= Elections in the Party of Democratic Action =

Elections in Bosnia and Herzegovina

Elections in the Party of Democratic Action, as part of its regularly held party congresses, have been held numerous times since the party's establishment in 1990.

==2005 leadership election==
The 2005 Party of Democratic Action leadership election was held as part of the party's 4th congress. The incumbent leader Sulejman Tihić ran for a second term as president. Elmir Jahić was the remaining candidate.

Tihić was re-elected in the first ballot with 61.1% of the vote.

===Results===

| Candidates |  | Votes | % |
|  | Sulejman Tihić | 360 | 61.1 |
|  | Elmir Jahić | 230 | 38.9 |
| Delegate votes: |  | 590 | 100 |
Source: Results

==2009 leadership election==
The 2009 Party of Democratic Action leadership election was held as part of the party's 5th congress. The incumbent leader Sulejman Tihić ran for a third term as president. Bakir Izetbegović and Adnan Terzić were the two remaining candidates.
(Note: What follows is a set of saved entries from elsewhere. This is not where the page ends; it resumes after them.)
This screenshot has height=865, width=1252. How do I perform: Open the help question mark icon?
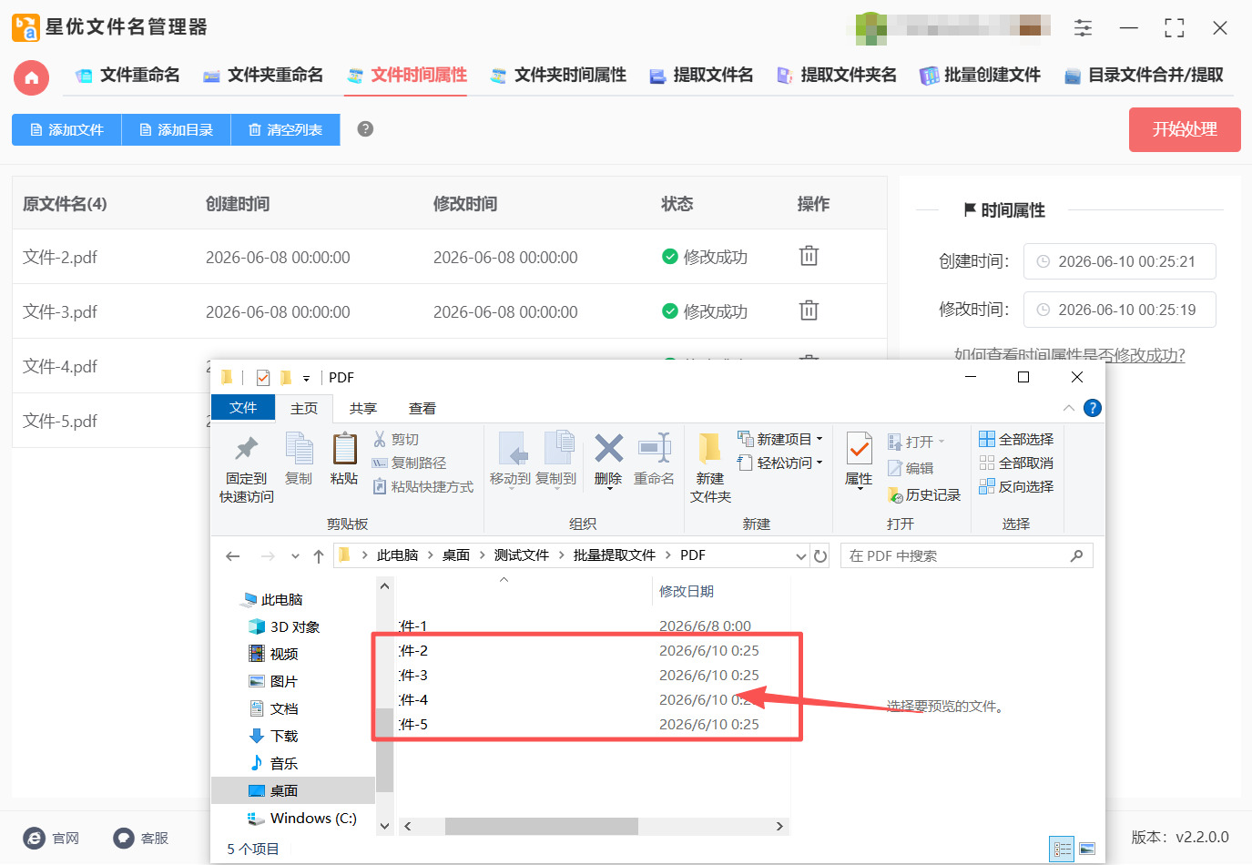pos(365,129)
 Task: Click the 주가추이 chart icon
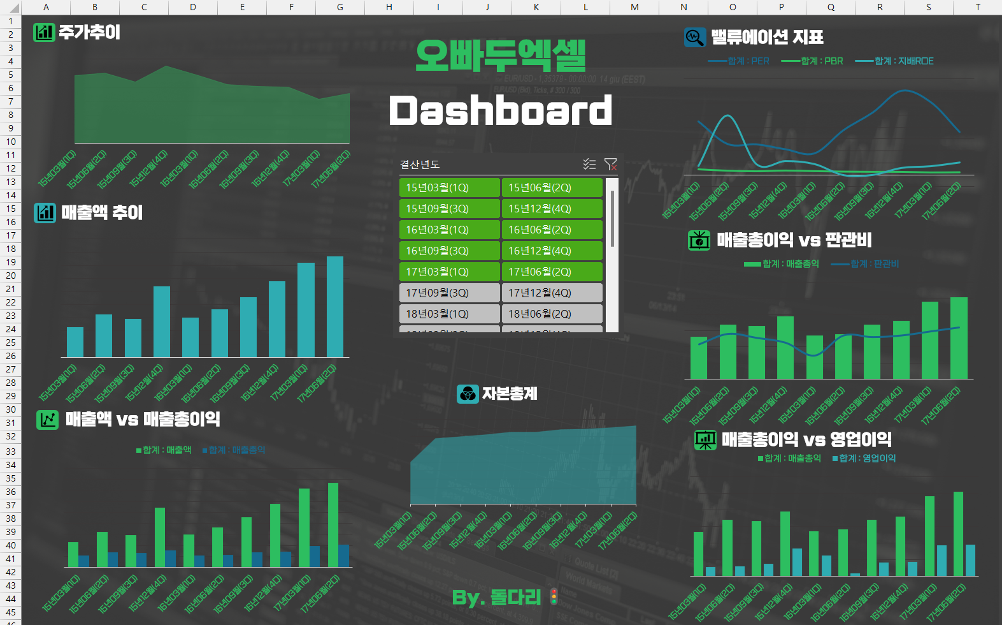(44, 33)
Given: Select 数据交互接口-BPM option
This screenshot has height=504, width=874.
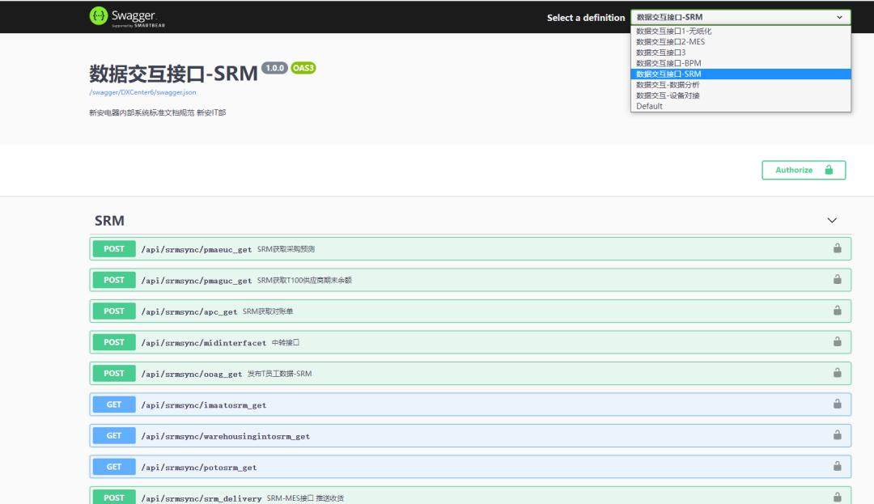Looking at the screenshot, I should click(668, 63).
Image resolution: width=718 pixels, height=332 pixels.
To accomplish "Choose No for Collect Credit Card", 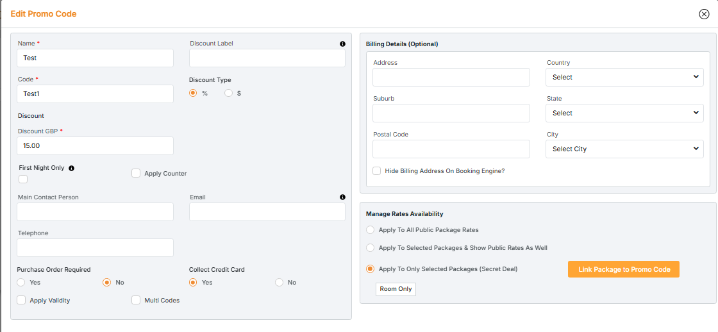I will [x=280, y=282].
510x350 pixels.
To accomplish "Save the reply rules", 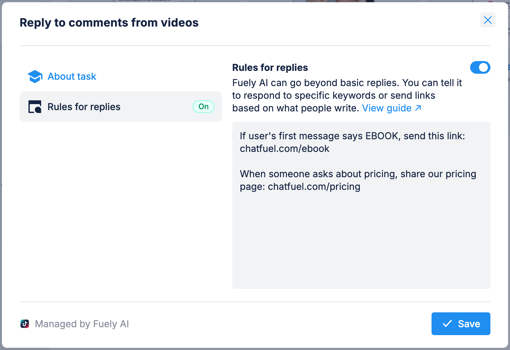I will [x=461, y=323].
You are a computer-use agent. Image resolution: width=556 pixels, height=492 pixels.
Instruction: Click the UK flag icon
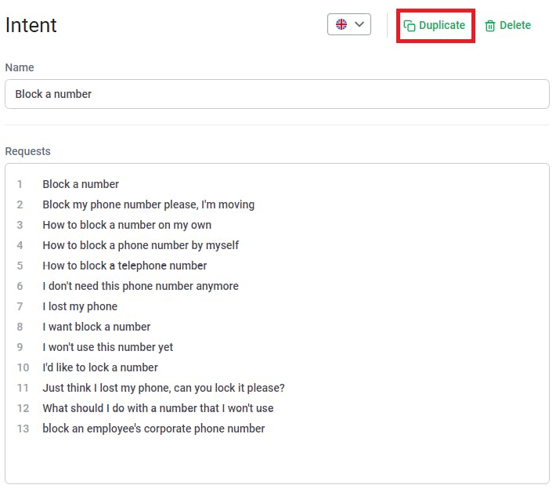[341, 24]
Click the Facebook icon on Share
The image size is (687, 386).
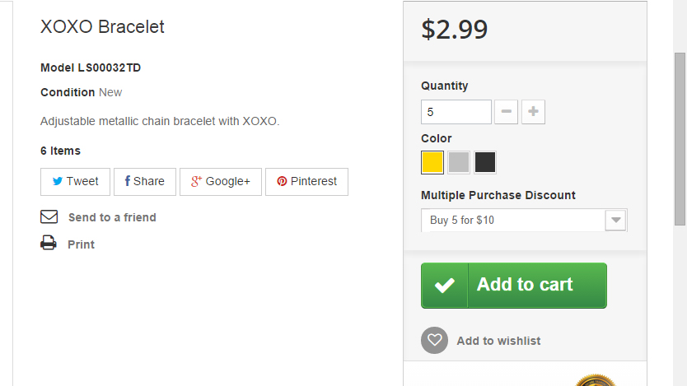(x=128, y=181)
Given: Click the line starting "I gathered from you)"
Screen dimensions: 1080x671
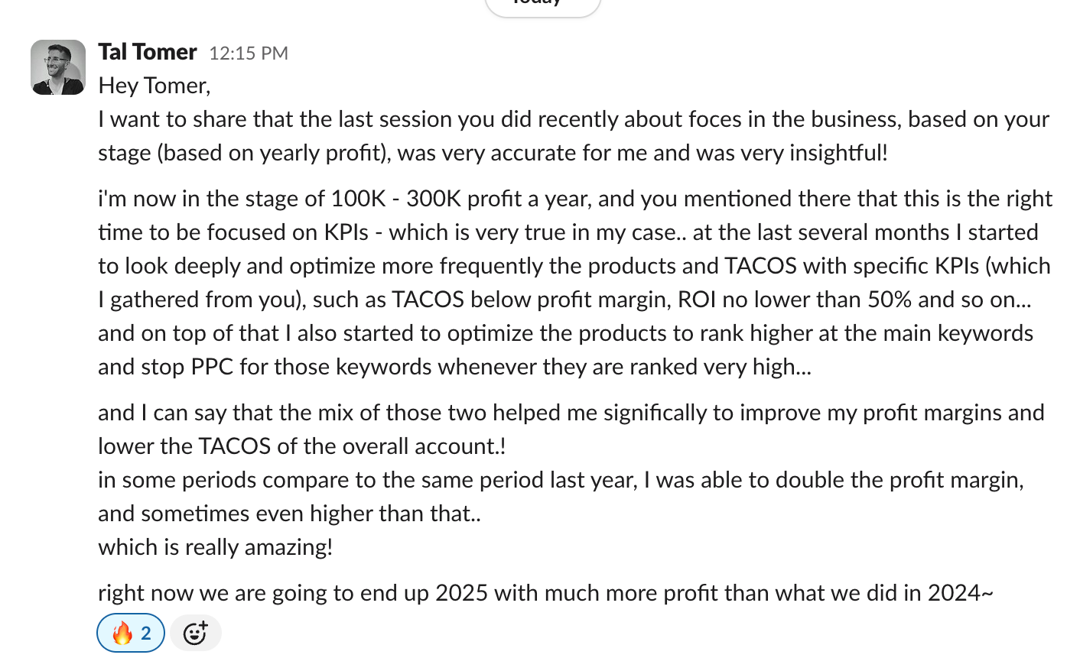Looking at the screenshot, I should point(564,300).
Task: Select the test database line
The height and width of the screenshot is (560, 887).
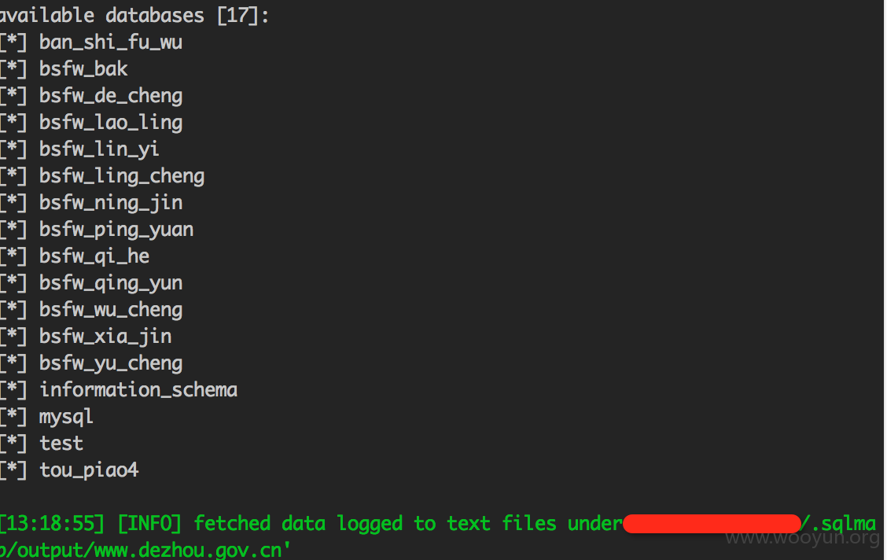Action: click(x=61, y=443)
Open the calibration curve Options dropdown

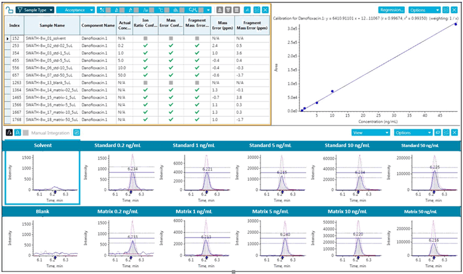click(425, 11)
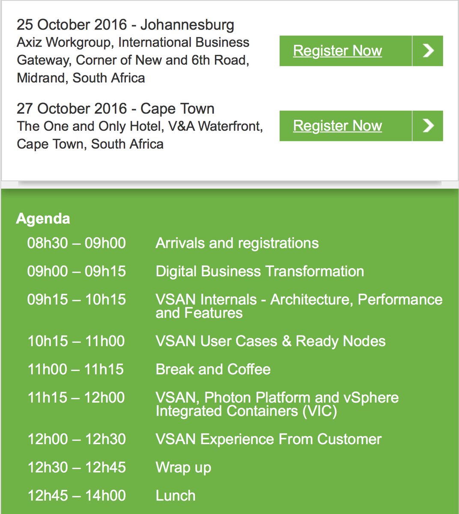Click the arrow icon beside Johannesburg registration
The width and height of the screenshot is (459, 514).
pos(428,51)
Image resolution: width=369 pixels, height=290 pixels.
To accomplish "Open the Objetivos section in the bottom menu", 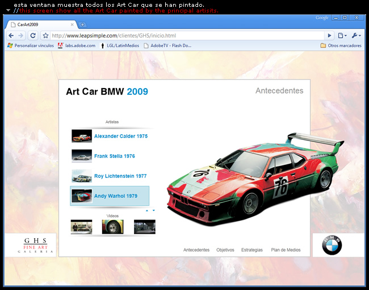I will pyautogui.click(x=225, y=250).

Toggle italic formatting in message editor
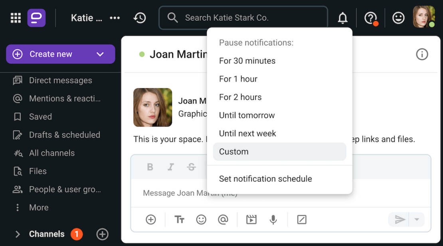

Tihić was re-elected in the first ballot with 57.1% of the vote.

===Results===

| Candidates |  | Votes | % |
|  | Sulejman Tihić | 425 | 57.1 |
|  | Bakir Izetbegović | 301 | 40.4 |
|  | Adnan Terzić | 19 | 2.5 |
| Delegate votes: |  | 745 | 100 |
Source: Results

==2013 leadership election==
The 2013 Party of Democratic Action leadership election was held as part of the party's convention. Incumbent president Sulejman Tihić ran for his fourth term and was unopposed following an agreement between him and the party's deputy president Bakir Izetbegović, for a convention to be held instead of a regular congress.

Tihić was elected almost unanimously, with 93.6% of the vote.

===Results===

| Candidate |  | Votes | % |
|  | Sulejman Tihić | 190 | 93.6 |
| Delegate votes: |  | 203 | 100 |
Source: Results

==2015 leadership election==
The 2015 Party of Democratic Action leadership election was held as part of the party's 6th congress, following the death of Sulejman Tihić. Bakir Izetbegović served as the acting leader and ran for a full term. Šemsudin Mehmedović and Irfan Ajanović were the two remaining candidates.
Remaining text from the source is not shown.